(Entries taken from a collection)
<<<<

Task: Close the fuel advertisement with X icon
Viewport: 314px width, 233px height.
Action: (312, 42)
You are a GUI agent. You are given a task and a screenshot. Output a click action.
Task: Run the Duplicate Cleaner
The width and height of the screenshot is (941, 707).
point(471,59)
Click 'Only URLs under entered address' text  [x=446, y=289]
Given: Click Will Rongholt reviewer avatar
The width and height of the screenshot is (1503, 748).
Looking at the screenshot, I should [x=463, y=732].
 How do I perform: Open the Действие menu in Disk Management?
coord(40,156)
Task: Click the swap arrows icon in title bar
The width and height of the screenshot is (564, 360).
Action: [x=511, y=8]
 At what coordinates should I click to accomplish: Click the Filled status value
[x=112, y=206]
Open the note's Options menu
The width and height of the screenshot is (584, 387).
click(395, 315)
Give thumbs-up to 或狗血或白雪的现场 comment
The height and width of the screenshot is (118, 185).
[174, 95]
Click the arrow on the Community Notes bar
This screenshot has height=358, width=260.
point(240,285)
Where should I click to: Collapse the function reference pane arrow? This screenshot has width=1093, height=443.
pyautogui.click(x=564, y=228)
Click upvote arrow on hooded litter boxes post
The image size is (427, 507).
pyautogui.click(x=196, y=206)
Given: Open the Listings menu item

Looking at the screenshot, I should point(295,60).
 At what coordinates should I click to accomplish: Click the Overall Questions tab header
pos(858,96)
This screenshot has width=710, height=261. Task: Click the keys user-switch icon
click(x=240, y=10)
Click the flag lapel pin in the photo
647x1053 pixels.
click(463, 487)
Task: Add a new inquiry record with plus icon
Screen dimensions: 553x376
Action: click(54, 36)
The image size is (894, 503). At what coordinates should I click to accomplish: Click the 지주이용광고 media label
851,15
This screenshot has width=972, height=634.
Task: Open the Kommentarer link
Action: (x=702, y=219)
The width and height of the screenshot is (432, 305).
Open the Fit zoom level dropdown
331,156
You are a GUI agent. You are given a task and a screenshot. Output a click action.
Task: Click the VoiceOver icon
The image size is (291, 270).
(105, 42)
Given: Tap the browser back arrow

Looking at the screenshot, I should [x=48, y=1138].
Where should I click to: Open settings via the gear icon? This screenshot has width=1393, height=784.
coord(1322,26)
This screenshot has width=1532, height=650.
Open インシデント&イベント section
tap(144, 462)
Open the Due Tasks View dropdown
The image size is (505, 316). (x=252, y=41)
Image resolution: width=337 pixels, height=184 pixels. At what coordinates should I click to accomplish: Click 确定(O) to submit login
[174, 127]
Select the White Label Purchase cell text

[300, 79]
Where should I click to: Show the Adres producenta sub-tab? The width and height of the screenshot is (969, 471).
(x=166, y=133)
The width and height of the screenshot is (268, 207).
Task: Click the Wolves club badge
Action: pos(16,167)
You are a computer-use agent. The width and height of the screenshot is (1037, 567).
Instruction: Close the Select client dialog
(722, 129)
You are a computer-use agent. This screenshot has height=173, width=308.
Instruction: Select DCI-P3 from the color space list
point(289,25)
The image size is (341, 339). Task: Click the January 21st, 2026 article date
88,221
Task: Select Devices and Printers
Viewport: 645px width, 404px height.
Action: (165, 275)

>>>>

Exercise directions: All lines from the line holding "This screenshot has width=1532, height=650." through the end of the records above need to be transcribed exactly, and no other text should appear.

Written answer:
This screenshot has width=1532, height=650.
Open インシデント&イベント section
tap(144, 462)
Open the Due Tasks View dropdown
The image size is (505, 316). (x=252, y=41)
Image resolution: width=337 pixels, height=184 pixels. At what coordinates should I click to accomplish: Click 确定(O) to submit login
[174, 127]
Select the White Label Purchase cell text

[300, 79]
Where should I click to: Show the Adres producenta sub-tab? The width and height of the screenshot is (969, 471).
(x=166, y=133)
The width and height of the screenshot is (268, 207).
Task: Click the Wolves club badge
Action: pos(16,167)
You are a computer-use agent. The width and height of the screenshot is (1037, 567).
Instruction: Close the Select client dialog
(722, 129)
You are a computer-use agent. This screenshot has height=173, width=308.
Instruction: Select DCI-P3 from the color space list
point(289,25)
The image size is (341, 339). Task: Click the January 21st, 2026 article date
88,221
Task: Select Devices and Printers
Viewport: 645px width, 404px height.
Action: (165, 275)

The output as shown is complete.